SPEEDER NX HBを振ったときにまず感じるのは、クセのなさと一体感のあるしなり感。中調子設計らしい素直な挙動ながら、先端と手元の剛性がしっかりしているおかげで、スイング全体に「芯」がある印象です。
とくに好印象だったのが、タイミングの取りやすさ。シャフト全体がムチのようにしなり戻るというよりは、スッと体の正面でフェースが戻ってきてくれる感覚で、ドロー系の持ち球が自然に出やすいフィーリングでした。無理に操作しなくても、しっかりとつかまる球が出る安心感があります。
打感はシャープすぎず、手応えのある「押し感」とフェースの安定感が両立している印象。先端の強化素材(M40X)の効果もあって、インパクトでの当たり負けが少なく、多少の打点ブレでもフェース面が暴れずに保たれている感覚がありました。
操作性については、ドロー系の球筋は非常に打ちやすく、軽くつかまえていけるのが強み。一方で、フェードをしっかり打ち分けたいという人には、ややオートマチックすぎると感じるかもしれません。基本的には、「つかまり・高さ・安定感」を重視するプレーヤー向けのフィーリング設計です。
SPEEDER NX HBの良かった所・微妙な所
性能評価チャート
飛距離はキャリー189yd・トータル200ydと、ユーティリティとしては平均的な飛距離。VENTUS HB Blueと比較しても大きな差はなく、打ち出しの高さとスピン量の豊富さを考慮すれば、飛距離性能も十分に評価できます。極端に飛ばすタイプではないものの、バランスの取れた設計であるため、7.5点としています。
上がりやすさは非常に優秀です。打ち出し角は16.8°、最高到達点は34.4ydと、グリーンを狙う弾道として理想的な高さが出ていました。つかまりの良さも特徴のひとつで、自然なフェースターンで軽いドローが打ちやすく、VENTUS HB Blueよりもややつかまりが良い印象です。

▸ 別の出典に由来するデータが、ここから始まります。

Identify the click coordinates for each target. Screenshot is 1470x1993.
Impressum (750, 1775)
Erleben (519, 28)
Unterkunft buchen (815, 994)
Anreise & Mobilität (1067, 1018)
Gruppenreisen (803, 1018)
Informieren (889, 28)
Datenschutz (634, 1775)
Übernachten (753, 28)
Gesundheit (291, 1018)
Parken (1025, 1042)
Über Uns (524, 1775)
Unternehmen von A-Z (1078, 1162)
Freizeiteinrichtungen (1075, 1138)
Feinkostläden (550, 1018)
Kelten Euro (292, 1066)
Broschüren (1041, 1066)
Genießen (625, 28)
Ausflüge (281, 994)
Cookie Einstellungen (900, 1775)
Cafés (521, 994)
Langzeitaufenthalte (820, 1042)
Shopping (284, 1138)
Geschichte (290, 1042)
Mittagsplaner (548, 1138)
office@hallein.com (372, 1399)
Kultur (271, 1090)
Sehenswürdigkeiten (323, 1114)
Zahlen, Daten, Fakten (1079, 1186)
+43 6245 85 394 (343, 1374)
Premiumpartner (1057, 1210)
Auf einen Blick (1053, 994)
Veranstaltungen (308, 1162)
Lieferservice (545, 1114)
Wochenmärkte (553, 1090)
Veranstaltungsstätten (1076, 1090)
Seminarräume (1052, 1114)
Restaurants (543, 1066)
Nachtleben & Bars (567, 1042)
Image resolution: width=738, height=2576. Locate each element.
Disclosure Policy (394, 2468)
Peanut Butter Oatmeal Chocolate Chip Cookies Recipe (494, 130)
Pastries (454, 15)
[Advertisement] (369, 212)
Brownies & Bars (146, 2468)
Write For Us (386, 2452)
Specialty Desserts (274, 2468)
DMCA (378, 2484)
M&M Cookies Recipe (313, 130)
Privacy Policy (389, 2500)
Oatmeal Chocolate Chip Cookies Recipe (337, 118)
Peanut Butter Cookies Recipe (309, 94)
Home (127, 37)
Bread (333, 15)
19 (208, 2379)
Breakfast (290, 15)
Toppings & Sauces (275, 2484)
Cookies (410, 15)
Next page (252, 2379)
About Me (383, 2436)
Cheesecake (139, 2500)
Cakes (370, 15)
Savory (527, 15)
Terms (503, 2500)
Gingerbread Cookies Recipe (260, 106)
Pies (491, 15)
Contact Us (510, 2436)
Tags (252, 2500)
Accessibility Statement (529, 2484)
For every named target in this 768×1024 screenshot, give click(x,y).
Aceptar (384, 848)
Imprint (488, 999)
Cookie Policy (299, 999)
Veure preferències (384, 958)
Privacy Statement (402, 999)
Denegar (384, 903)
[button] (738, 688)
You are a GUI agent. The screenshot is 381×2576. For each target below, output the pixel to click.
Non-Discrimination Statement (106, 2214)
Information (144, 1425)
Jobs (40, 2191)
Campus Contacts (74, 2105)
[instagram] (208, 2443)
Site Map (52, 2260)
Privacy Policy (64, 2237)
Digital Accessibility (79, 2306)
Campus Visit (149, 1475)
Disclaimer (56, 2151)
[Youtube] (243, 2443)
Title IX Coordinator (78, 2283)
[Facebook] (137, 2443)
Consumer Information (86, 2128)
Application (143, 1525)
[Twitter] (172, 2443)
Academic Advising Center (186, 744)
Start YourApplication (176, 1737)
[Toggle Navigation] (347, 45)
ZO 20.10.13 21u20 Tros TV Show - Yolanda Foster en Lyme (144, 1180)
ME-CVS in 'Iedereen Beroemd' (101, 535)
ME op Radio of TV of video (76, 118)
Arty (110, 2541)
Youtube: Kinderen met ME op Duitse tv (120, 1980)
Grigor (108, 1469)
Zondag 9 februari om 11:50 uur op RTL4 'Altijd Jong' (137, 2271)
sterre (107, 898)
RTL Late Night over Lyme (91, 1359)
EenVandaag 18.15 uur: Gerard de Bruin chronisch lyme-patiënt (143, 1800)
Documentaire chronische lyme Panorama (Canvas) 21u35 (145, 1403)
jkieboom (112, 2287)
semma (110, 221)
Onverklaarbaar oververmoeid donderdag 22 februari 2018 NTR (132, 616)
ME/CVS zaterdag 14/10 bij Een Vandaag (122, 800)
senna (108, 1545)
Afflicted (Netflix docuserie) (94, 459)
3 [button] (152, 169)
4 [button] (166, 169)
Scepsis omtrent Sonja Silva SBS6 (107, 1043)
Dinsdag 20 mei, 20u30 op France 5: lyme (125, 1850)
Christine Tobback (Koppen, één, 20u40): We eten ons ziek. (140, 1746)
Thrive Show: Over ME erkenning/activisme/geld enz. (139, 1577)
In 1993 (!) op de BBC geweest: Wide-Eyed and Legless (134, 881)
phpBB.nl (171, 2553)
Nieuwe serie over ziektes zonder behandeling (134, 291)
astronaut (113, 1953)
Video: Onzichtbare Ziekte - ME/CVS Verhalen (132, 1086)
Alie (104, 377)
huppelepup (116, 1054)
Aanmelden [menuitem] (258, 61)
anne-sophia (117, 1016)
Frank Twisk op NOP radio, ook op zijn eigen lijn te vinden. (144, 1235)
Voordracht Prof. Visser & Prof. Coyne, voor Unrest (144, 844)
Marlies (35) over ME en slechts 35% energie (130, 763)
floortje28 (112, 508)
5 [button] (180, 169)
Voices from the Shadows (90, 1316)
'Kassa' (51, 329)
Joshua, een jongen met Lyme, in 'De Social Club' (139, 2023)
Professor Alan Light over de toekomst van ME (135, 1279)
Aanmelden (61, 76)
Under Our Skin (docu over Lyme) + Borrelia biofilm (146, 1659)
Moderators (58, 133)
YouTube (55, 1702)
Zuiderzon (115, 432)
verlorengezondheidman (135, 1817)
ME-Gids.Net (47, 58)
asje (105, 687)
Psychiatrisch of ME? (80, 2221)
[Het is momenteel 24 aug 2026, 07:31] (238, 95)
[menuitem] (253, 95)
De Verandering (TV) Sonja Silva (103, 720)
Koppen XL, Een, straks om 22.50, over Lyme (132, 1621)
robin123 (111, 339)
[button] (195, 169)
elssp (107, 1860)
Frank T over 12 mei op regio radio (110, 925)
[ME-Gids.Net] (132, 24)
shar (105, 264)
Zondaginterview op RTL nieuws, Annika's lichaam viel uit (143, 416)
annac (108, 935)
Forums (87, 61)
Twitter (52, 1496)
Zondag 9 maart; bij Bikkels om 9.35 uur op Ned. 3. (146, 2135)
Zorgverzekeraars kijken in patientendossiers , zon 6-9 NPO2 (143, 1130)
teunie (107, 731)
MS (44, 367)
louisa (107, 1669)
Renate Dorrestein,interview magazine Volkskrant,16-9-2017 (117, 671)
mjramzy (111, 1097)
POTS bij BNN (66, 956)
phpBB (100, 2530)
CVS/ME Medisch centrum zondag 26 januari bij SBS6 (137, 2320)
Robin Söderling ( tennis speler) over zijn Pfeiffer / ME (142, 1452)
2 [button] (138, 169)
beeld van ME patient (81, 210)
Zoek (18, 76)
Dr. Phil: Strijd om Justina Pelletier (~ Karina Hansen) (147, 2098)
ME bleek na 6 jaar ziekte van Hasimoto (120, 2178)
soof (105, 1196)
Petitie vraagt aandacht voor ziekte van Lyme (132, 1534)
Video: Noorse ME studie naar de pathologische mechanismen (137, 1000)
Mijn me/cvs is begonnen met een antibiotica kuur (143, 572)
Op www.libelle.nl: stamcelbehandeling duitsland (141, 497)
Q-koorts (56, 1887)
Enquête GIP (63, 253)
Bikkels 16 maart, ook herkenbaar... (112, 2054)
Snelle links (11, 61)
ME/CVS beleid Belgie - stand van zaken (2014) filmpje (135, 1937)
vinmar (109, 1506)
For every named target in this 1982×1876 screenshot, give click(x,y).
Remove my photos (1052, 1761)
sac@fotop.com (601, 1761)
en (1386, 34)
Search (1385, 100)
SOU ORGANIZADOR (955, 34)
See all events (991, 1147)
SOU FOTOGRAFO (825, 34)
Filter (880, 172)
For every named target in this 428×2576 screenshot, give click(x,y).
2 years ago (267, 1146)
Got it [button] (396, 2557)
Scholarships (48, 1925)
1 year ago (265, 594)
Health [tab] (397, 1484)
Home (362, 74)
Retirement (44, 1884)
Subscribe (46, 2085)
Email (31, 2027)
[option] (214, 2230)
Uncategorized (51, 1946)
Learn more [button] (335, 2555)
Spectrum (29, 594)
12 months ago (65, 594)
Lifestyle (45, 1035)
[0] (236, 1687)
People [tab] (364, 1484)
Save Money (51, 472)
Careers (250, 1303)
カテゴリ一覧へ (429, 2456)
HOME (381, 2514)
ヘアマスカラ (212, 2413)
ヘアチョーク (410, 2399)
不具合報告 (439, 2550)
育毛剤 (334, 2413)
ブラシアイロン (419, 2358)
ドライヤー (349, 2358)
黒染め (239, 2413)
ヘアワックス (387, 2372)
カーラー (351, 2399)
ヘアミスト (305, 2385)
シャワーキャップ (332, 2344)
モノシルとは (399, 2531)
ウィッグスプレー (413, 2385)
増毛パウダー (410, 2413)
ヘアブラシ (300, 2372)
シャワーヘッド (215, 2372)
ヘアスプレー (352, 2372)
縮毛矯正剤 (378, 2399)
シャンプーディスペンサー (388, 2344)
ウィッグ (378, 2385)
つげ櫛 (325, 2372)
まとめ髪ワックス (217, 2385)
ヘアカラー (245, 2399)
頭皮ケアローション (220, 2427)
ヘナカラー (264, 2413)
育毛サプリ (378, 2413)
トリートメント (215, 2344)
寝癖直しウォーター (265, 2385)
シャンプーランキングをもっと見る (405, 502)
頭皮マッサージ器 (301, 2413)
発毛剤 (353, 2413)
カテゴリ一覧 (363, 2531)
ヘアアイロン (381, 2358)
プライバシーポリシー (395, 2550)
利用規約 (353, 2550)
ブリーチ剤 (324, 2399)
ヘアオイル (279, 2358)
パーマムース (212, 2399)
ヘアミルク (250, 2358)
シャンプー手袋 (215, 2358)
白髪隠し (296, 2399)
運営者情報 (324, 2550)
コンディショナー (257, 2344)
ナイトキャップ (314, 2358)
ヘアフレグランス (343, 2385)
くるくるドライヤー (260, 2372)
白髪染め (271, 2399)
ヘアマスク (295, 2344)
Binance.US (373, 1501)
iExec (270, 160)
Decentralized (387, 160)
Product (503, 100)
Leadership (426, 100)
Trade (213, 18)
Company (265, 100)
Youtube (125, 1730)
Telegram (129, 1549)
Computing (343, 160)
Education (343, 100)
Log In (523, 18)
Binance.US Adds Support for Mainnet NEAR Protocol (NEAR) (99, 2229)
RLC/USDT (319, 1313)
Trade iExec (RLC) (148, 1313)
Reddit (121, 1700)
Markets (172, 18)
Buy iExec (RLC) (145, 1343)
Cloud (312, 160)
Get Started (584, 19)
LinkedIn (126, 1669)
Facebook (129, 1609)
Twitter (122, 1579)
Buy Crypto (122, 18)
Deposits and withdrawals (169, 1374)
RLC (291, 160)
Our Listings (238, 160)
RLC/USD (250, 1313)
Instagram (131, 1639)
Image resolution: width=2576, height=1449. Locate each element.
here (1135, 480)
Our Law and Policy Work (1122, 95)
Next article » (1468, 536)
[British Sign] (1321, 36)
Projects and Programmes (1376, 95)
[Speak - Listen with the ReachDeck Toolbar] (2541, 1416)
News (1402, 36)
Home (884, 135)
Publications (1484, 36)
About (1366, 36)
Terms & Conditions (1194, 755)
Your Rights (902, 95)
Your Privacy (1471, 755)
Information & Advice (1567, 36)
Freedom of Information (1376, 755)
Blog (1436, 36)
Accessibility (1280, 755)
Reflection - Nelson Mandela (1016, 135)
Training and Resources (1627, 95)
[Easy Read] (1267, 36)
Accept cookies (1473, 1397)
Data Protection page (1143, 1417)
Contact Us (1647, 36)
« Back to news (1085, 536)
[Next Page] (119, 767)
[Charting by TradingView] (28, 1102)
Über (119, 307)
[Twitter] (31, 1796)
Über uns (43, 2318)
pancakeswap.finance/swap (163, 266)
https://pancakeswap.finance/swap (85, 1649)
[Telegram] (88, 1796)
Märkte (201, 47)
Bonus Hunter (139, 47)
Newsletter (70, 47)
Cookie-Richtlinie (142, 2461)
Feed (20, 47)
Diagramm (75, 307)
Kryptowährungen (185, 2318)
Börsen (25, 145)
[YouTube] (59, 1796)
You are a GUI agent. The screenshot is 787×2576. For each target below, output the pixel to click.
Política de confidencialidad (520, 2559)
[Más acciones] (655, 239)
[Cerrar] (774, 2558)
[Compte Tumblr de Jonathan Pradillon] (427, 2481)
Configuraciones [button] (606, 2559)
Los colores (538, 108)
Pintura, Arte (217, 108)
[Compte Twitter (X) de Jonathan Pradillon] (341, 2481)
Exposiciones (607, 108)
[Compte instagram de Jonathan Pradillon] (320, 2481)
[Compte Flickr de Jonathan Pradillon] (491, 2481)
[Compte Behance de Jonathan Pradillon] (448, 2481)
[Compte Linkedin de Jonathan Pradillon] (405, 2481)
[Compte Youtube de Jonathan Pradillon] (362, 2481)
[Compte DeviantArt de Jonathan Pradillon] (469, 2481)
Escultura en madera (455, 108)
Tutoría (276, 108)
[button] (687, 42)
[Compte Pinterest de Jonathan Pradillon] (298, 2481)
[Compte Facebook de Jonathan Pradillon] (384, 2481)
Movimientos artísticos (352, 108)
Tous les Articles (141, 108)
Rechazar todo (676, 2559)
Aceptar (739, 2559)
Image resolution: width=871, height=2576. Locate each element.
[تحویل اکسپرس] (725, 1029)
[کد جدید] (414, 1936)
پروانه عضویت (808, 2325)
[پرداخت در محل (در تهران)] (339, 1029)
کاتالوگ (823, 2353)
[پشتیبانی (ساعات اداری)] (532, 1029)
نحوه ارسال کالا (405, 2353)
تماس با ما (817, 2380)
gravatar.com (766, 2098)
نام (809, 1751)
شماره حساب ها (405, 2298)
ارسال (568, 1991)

方向安定性・寛容性についても高水準です。スピン軸は–4.1°、曲がり幅は7ydと、安定した球筋が出ており、芯を外しても当たり負けしにくい設計が活きています。ただし、操作性についてはフェードを打ち分ける自由度という点でVENTUS HB Blueにやや軍配が上がるため、7.5点としています。
コスパについては非常に高く評価できます。楽天市場ではスリーブ付きでも約16,700円前後で入手でき、VENTUS HB Blueのスリーブ付き相場(2万中盤〜後半)と比較すると、1万円近く価格差があります。この価格帯でこれだけの性能が得られるのは貴重であり、コストパフォーマンスは9.5点と非常に高評価です。
まとめ

SPEEDER NX HBは、高弾道・高スピン・安定した方向性というユーティリティに求められる要素を、非常にバランスよく備えたシャフトです。特に、打ち出しの高さとフェースの戻りやすさによって、自然と「止められるハイドロー」が打てる点が印象的でした。
飛距離性能は平均的ですが、その分スピンがしっかり入ることでキャリーで攻めるショットに強く、ロングアイアンでは届かないピン位置にも自信を持って狙っていけます。加えて、過剰にはつかまりすぎず、大きな左へのミスが出にくい設計も実戦的です。
VENTUS HB Blueと比べると、直進性や操作性ではやや劣る面もありますが、グリーンを「上から狙って止める」弾道を求める方にとっては、むしろNX HBの方が武器になる場面が多いと感じます。
価格面でも非常に手が届きやすく、完成度の高さとコスパの良さを両立している点も魅力です。
おすすめしたいのは、キャリーでピンを狙いたいゴルファー、そして高さやスピン不足に悩む方。つかまりの良さを活かしたハイドローで、グリーンを正確に攻めていきたい方には、間違いなく試す価値のある1本です。